AS PART OF this month’s theme of Tourism and the SME, we’ve taken a look at Elizabeth Becker’s Overbooked: The Exploding Business of Travel and Tourism.
When the author’s mother took off on a late-life travel adventure, it was the mid-1980s and she was one of 250 million tourists travelling internationally every year.
“Today that figure is one billion and growing,” writes Becker, as she sets off to examine how travelling became arguably the biggest industry in the world – and who can gain, or lose, from that phenomenon.
Who should read this book?
Anyone with a business on which tourist numbers impact – but also anyone in government who has the power to mould how tourism can shape a country’s culture, environment and economy, for better or worse.
What will it tell me?
How the tourism industry has grown by encouraging the notion of leisure travel from what was once a “privilege” to “a basic right”. (And how this should bring with it an increasing sense of responsibility from both tourists and the industry on the sometimes negative impacts of this growth, eg, environmental, exploitation, property prices for locals.)

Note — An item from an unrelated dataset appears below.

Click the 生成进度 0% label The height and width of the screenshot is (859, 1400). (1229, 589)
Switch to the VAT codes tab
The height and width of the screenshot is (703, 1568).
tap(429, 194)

From an industry perspective, Becker’s illustration of various forms of tourism through case studies is fascinating and comprehensive. She looks at cultural tourism via France, Venice, Camobodia; consumer via cruises, Dubai; nature via Zambia, Costa Rica, Sri Lanka. And she looks at how the old giant of tourism – the US – compares to how it’s being approached in what she terms “the new giant”, China.
Becker, as a prize-winning US journalist, has a particular interest in the effect of travel journalism on the industry. She finds the relationship between the tourism industry and travel writers to be insidious, with “rave reviews” the return for “free trips, meals, hotels and nights on the town”. This, she argues, serves neither overhyped destinations nor the traveller well.

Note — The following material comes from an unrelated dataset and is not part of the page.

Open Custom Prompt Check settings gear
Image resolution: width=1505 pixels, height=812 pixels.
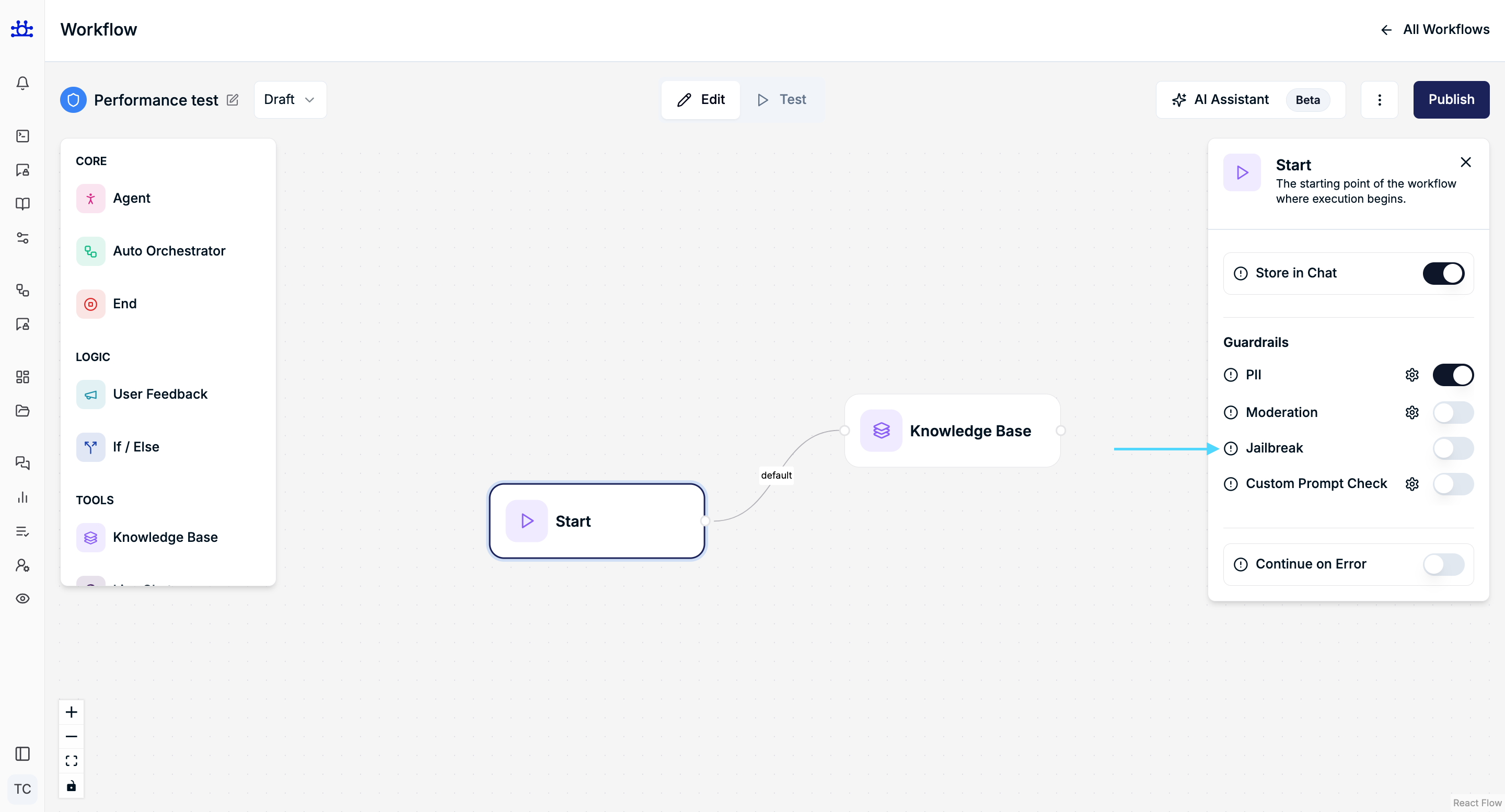point(1411,484)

Instead, she points to the example of Costa Rica which she says “is a laboratory for ecotourism, trying to protect the wilderness and all the wild things that live there and still have a profitable tourism business”.
This almost-400 page leap into the tourism sector concludes that sustainability has to be more than a marketing buzzword on a glossy brochure for countries to protect the very cultural, natural and other attractions that bring in visitors.
In a nutshell: Both tourists and those who make a living from them have a stake in resisting ‘fast’ tourism and cultivating more long-term goals. Is it elitist to wish for ‘better’ tourism – or just good economic sense?